C'est la première pièce de
Goldoni que je lis et qui nécessite à mon sens d'être lue à haute voix pour que le rythme reste soutenu. La langue française peut difficilement rendre la vivacité de l'italien (c'est d'ailleurs dommage que nous n'ayons pas ici une version bilingue). J'ai beau ne pas lire l'italien, j'ai quand même compulsé la version originale, et on sent clairement la différence. Pour autant, les autres comédies de
Goldoni que j'ai lues étaient aussi traduites en français (puisqu'évidemment je ne lisais pas plus l'italien alors que maintenant), et le besoin de se soucier de la langue d'origine ne se faisait pas spécialement sentir. Cela dit, il faut sans doute préciser que pour cette pièce de 1750, certains rôles étaient pensés pour être joués par des acteurs rompus à l'improvisation, qu'à la création de la pièce
Goldoni a été très déçu du résultat, et qu'il a entièrement réécrits les rôles par la suite. Par conséquent, j'ai l'impression que, comme
Goldoni n'avait pas encore achevé sa "révolution théâtrale" (ou je ne sais plus comment il appelait ça et j'ai la flemme d'aller vérifier l'expression exacte, je viens d'égarer le livre à force de l'avoir trimballé dans toutes les pièces de mon appartement , ah la la), parce qu'il était encore tributaire de la commedia dell'arte alors qu'il tendait à une nouvelle forme de comédie, cette pièce-ci souffre d'appartenir à un entre-deux.
C'est quand même bien composé dans l'ensemble, les personnages sont drôles, les répliques et les situations également, même si, il faut bien le dire, ça tend à se répéter un chouïa et à tirer un brin en longueur. Autant certains gags à répétition ne fonctionnent (et l'un en particulier fonctionne très bien) que parce qu'ils sont assumés en tant que tels, autant certaines scènes ne sont que les épigones d'autres scènes précédentes. Et d'autres scènes perdent de leur efficacité à la lecture, notamment celle où tout le monde entre et sort par deux portes - ce qui n'est pas sans faire penser aux vaudevilles de Feydeau.
Le truc qui m'a franchement gênée, c'est la misogynie affichée, accentuée par un mépris des classes populaires auquel je ne m'attendais pas du tout. Qu'on se moque des femmes aussi bien que des hommes, des domestiques aussi bien que des nobles, pas de souci. J'ai quand même lu sans que ça me perturbe plus que ça Les deux mégères d'Abington (XVIème siècle), qui était déjà pas mal question misogynie. Là, je suis sans doute plus pointilleuse avec La Famille de l'antiquaire parce que, comme je le mentionnais plus haut, le ressort dramatique est presque entièrement dépendant d'un motif misogyne un peu lourdingue, mais également parce que je ne connaissais pas cet aspect de
Goldoni. de même, je ne lui connaissais pas ce mépris de classe qu'il affiche ici ouvertement, alors que dans d'autres pièces, ce sont toutes les classes de la société (vénitienne, en général) qui en prennent pour leur grade. Ici, oui, bon, les nobles sont un peu moqués, mais pas si méchamment que ça, les chefs de famille inconséquents également, mais pas tant que ça, alors que les bonnes femmes et les larbins en prennent plein leur tronche - ne parlons pas du seul personnage qui est à la fois une gonzesse et une bonniche : c'est le mal en personne.

=== TÂCHES À RÉALISER ===
**a.** Reproduisez le passage du texte source en commençant par « C'est quand même » et en allant jusqu'à « vaudevilles de Feydeau. ».
**b.** Réécrivez sous forme de liste le paragraphe du texte source qui commence par « C'est quand même bien composé », en conservant ses faits principaux.

=== ENTRÉES RÉPERTORIÉES ===

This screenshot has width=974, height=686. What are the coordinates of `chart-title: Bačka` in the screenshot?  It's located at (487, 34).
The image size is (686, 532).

--

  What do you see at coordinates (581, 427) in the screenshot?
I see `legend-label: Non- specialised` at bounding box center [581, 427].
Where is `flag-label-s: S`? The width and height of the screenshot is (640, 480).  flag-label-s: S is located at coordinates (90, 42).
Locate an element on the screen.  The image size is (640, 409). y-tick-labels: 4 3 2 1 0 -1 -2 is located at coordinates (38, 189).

=== RÉPONSES PAR TÂCHE ===
**a.**
C'est quand même bien composé dans l'ensemble, les personnages sont drôles, les répliques et les situations également, même si, il faut bien le dire, ça tend à se répéter un chouïa et à tirer un brin en longueur. Autant certains gags à répétition ne fonctionnent (et l'un en particulier fonctionne très bien) que parce qu'ils sont assumés en tant que tels, autant certaines scènes ne sont que les épigones d'autres scènes précédentes. Et d'autres scènes perdent de leur efficacité à la lecture, notamment celle où tout le monde entre et sort par deux portes - ce qui n'est pas sans faire penser aux vaudevilles de Feydeau.

**b.**
- La pièce est bien composée dans l'ensemble, et les personnages, les répliques et les situations sont drôles.
- Elle tend toutefois à se répéter un peu et à tirer en longueur.
- Certains gags à répétition fonctionnent parce qu'ils sont assumés comme tels, l'un d'eux particulièrement bien.
- Certaines scènes ne sont que les épigones de scènes précédentes.
- D'autres perdent de leur efficacité à la lecture, notamment celle où tout le monde entre et sort par deux portes, qui fait penser aux vaudevilles de Feydeau.